= PASSAGE TO READ =

• • • •

- Journal club critique
- Open Access
Epinephrine: Is it really the black sheep of vasoactive agents?
© BioMed Central Ltd 2010
- Published: 13 May 2010
Evidence-Based Medicine Journal Club
Edited by Eric B Milbrandt. University of Pittsburgh Department of Critical Care Medicine
Annane D, Vignon P, Renault A, Bollaert PE, Charpentier C, Martin C, Troche G, Ricard JD, Nitenberg G, Papazian L, Azoulay E, Bellissant E: Norepinephrine plus dobutamine versus epinephrine alone for management of septic shock: a randomised trial. Lancet 370:676-684 .
International guidelines for management of septic shock recommend that dopamine or norepinephrine are preferable to epinephrine. However, no large comparative trial has yet been done.
To compare the efficacy and safety of norepinephrine plus dobutamine (whenever needed) with those of epinephrine alone in septic shock.
Prospective, multicenter, randomized, double-blind study.
19 participating intensive care units in France.
330 adult patients with septic shock. Inclusion criteria were the presence for less than 7 days of: evidence of infection; at least 2 of the 4 criteria of systemic inflammatory response syndrome (SIRS); and at least two signs of tissue hypoperfusion or organ dysfunction. Additionally, subjects had to have had to meet the three following criteria for less than 24 hours: systolic blood pressure less than 90 mm Hg or mean BP less than 70 mm Hg; administration of fluid bolus of at least 1000 mL or capillary wedge pressure between 12 and 18 mm Hg; and need for more than 15 μg per kg bodyweight per min of dopamine or any dose of epinephrine or norepinephrine. Specific exclusion criteria were established to ensure other causes of shock were excluded.
Participants were assigned to receive epinephrine (n = 161) or norepinephrine plus dobutamine (n = 169), which were titrated to maintain mean blood pressure at 70 mm Hg or more.
The primary outcome was 28-day all-cause mortality. The secondary outcomes were survival distribution from randomization to day 90; mortality rates at day 7, 14, at discharge from intensive care and from hospital, and at day 90; systemic hemodynamics; arterial pH and lactate; SOFA score; time to hemodynamic success and time to vaspressor withdrawal. Analyses were by intention to treat.

• • • •

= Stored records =

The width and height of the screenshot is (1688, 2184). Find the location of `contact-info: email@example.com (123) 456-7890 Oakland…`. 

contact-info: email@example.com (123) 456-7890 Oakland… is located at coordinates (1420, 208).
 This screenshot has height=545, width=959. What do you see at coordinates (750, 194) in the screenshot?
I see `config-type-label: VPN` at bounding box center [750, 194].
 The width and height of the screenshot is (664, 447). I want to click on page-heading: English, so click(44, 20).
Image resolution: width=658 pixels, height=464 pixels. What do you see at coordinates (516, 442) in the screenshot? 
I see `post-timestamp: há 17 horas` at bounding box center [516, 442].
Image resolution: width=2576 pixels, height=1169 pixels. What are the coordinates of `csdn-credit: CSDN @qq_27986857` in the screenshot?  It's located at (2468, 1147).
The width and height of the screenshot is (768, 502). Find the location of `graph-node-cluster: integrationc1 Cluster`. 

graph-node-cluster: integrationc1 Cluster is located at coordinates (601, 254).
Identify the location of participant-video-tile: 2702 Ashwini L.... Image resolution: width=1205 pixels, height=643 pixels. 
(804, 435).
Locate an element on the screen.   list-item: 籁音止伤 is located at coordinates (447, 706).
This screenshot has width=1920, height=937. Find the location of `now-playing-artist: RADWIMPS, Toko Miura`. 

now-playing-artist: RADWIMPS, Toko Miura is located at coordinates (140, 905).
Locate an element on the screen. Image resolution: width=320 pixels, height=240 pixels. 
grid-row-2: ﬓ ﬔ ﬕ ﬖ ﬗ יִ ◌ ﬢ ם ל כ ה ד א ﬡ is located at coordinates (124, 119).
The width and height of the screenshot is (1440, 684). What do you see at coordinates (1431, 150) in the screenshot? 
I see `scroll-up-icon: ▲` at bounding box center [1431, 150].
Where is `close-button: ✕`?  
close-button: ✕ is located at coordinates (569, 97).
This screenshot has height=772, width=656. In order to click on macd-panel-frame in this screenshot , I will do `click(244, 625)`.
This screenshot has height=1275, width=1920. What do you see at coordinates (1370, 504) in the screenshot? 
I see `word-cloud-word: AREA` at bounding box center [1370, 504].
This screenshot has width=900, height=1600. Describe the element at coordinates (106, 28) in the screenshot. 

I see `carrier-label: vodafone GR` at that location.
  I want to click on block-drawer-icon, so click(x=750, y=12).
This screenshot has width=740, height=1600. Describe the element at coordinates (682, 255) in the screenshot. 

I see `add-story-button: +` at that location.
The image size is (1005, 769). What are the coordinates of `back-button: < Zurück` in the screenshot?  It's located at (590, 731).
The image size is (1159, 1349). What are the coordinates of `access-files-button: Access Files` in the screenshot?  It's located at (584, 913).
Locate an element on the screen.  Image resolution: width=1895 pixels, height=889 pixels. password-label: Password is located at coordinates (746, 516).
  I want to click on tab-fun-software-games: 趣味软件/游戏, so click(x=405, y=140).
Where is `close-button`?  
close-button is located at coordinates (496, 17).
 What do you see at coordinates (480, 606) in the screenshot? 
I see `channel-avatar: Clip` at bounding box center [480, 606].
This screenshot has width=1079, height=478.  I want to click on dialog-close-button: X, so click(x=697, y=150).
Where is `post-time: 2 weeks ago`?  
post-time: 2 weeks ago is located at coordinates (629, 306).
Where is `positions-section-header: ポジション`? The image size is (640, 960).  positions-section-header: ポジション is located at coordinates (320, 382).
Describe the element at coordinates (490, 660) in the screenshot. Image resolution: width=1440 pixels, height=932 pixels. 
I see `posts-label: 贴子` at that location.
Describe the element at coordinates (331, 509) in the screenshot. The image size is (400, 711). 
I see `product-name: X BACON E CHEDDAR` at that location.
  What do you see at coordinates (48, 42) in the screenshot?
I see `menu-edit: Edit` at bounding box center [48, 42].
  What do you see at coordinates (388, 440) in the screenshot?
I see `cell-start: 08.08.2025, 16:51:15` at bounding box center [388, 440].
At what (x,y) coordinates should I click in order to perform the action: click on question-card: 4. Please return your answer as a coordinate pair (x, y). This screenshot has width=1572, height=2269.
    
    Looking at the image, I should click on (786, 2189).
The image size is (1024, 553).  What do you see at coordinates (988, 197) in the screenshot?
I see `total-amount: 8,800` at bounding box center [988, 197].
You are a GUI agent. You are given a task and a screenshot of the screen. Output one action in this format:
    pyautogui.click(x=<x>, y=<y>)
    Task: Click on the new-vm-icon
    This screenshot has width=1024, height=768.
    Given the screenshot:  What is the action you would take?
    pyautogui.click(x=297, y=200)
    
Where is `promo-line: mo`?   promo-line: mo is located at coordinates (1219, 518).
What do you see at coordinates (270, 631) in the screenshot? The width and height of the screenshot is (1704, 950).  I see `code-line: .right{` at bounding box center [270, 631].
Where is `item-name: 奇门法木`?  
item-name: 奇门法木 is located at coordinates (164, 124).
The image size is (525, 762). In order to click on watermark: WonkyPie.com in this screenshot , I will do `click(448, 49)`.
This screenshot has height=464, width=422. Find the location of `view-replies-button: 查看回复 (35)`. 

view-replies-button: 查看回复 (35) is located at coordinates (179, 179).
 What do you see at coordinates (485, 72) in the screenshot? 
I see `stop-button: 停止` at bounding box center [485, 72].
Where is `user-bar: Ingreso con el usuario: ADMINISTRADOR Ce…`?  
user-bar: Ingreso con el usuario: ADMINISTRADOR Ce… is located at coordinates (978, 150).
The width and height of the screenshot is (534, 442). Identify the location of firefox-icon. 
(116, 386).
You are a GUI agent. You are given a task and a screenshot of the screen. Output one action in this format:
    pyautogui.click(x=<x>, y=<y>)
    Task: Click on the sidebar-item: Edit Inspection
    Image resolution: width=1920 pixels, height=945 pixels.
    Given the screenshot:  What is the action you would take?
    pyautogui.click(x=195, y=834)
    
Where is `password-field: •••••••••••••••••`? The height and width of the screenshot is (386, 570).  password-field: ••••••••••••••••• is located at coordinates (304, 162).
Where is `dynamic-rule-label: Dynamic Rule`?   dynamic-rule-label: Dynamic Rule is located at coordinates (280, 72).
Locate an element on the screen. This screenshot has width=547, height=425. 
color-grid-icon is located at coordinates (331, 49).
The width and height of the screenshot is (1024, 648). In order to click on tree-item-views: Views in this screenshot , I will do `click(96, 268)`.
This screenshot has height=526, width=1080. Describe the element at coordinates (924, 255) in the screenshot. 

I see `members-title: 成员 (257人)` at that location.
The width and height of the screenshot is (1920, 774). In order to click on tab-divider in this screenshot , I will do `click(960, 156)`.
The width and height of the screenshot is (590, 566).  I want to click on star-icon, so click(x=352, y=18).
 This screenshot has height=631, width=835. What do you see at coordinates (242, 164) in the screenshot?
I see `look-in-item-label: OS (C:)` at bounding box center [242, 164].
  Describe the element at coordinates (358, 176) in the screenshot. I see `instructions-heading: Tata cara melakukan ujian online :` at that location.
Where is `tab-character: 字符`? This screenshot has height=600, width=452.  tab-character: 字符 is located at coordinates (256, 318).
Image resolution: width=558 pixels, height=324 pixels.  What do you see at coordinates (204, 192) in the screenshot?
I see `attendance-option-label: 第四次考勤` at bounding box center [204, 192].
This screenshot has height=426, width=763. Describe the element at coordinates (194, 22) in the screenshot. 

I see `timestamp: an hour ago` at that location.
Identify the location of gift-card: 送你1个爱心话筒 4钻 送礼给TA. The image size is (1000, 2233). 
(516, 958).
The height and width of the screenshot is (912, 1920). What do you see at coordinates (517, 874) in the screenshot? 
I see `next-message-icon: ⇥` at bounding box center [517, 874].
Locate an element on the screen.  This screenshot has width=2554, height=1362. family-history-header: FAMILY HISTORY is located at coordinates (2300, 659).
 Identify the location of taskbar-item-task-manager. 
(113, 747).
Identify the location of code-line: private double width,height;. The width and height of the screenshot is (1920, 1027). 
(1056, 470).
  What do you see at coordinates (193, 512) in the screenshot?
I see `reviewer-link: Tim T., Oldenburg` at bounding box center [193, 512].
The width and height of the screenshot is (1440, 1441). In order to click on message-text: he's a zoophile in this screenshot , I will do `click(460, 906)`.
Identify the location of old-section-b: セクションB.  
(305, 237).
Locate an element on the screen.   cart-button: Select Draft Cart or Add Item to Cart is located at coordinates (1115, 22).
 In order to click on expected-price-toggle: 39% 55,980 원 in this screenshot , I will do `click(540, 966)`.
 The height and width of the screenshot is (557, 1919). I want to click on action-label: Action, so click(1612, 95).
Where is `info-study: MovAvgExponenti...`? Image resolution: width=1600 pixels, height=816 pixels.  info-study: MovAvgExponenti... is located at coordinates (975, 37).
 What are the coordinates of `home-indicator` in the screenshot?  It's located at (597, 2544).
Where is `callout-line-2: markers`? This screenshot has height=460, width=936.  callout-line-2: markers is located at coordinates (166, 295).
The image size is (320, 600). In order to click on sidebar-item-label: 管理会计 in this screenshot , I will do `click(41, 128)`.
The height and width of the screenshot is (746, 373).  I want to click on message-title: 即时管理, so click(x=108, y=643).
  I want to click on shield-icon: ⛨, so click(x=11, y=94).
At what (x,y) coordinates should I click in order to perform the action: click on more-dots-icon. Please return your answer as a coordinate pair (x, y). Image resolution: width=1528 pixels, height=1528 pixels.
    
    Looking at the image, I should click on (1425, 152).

• • • •

= WORK REQUEST 1 =
Please extract the passage from the septic shock journal club summary that begins at the words "- Journal club" and ends after the words "Lancet 370:676-684 .".
= WORK REQUEST 2 =
According to the septic shock journal club summary, why were specific exclusion criteria set for the patients in the study? Answer in one to three sentences.

= ANSWER SECTION 1 =
- Journal club critique
- Open Access
Epinephrine: Is it really the black sheep of vasoactive agents?
© BioMed Central Ltd 2010
- Published: 13 May 2010
Evidence-Based Medicine Journal Club
Edited by Eric B Milbrandt. University of Pittsburgh Department of Critical Care Medicine
Annane D, Vignon P, Renault A, Bollaert PE, Charpentier C, Martin C, Troche G, Ricard JD, Nitenberg G, Papazian L, Azoulay E, Bellissant E: Norepinephrine plus dobutamine versus epinephrine alone for management of septic shock: a randomised trial. Lancet 370:676-684 .

= ANSWER SECTION 2 =
Specific exclusion criteria were set to make sure that causes of shock other than septic shock were ruled out.